■ **Provided information**:
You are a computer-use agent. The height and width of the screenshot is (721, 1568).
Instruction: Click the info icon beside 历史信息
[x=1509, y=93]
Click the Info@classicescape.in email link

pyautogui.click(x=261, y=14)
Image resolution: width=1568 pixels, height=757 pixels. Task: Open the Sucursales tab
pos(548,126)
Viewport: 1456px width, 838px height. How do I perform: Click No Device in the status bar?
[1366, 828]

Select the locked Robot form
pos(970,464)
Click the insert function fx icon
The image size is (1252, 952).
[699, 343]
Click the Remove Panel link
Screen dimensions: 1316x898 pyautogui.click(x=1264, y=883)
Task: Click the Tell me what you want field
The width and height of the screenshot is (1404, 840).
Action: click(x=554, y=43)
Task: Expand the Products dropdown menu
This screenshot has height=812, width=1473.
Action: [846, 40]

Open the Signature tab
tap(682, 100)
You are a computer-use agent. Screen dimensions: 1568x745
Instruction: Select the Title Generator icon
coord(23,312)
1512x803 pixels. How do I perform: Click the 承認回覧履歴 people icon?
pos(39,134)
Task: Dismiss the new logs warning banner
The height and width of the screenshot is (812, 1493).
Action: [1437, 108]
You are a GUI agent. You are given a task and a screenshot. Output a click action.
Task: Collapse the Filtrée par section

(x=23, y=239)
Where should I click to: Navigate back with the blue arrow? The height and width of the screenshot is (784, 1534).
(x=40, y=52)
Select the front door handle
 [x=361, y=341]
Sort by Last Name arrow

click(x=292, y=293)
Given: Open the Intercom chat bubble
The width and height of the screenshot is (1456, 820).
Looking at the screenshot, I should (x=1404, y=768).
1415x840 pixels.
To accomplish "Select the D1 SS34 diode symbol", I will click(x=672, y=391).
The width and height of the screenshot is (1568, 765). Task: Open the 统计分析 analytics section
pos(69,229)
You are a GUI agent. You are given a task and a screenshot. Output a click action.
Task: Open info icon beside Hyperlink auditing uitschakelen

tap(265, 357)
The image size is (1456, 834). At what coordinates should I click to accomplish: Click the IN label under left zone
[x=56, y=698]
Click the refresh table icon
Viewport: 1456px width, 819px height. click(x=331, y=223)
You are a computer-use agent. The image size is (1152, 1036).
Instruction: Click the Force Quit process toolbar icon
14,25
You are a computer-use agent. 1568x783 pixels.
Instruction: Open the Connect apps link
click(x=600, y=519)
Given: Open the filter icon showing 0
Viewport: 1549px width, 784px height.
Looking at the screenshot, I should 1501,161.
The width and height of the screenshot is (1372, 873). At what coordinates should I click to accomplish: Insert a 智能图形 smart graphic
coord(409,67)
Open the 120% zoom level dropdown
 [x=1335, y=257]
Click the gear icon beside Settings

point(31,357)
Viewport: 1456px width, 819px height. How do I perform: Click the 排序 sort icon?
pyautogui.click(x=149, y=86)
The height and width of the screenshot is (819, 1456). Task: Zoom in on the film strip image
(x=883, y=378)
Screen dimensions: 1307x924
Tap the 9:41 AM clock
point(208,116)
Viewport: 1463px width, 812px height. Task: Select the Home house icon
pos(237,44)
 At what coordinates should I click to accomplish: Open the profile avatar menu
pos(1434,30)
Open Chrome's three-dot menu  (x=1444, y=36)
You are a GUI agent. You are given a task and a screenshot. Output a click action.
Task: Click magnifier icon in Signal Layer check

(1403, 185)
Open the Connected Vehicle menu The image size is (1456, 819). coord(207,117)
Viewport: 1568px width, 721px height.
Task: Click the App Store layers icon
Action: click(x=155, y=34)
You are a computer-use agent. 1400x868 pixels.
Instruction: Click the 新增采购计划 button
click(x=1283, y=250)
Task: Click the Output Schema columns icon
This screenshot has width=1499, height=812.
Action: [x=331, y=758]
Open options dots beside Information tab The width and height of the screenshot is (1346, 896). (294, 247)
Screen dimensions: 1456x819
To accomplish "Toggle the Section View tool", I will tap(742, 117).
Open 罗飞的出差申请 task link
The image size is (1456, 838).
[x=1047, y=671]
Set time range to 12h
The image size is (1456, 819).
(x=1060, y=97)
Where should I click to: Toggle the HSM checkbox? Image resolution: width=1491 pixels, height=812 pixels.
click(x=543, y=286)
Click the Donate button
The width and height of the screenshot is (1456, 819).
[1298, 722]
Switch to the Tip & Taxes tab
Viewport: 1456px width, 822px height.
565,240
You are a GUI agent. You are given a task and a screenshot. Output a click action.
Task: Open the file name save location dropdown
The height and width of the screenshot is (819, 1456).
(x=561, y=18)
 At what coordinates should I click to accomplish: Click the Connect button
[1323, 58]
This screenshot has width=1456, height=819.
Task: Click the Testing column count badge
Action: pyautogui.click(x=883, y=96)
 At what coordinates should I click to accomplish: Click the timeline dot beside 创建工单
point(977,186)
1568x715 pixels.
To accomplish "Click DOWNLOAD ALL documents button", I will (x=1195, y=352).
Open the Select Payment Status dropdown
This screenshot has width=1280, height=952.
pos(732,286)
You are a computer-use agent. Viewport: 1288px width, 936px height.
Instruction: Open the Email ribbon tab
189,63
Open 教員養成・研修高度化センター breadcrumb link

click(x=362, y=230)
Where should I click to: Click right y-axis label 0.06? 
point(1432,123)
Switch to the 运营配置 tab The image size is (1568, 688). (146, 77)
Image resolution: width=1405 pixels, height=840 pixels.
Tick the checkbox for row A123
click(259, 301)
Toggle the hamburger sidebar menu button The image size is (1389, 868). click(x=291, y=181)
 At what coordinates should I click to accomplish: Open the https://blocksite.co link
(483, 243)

■ **What to produce**:
Look for the word "agent" in every line of the records. State how many lines contain it, and write only the number.

■ **Task response**:
10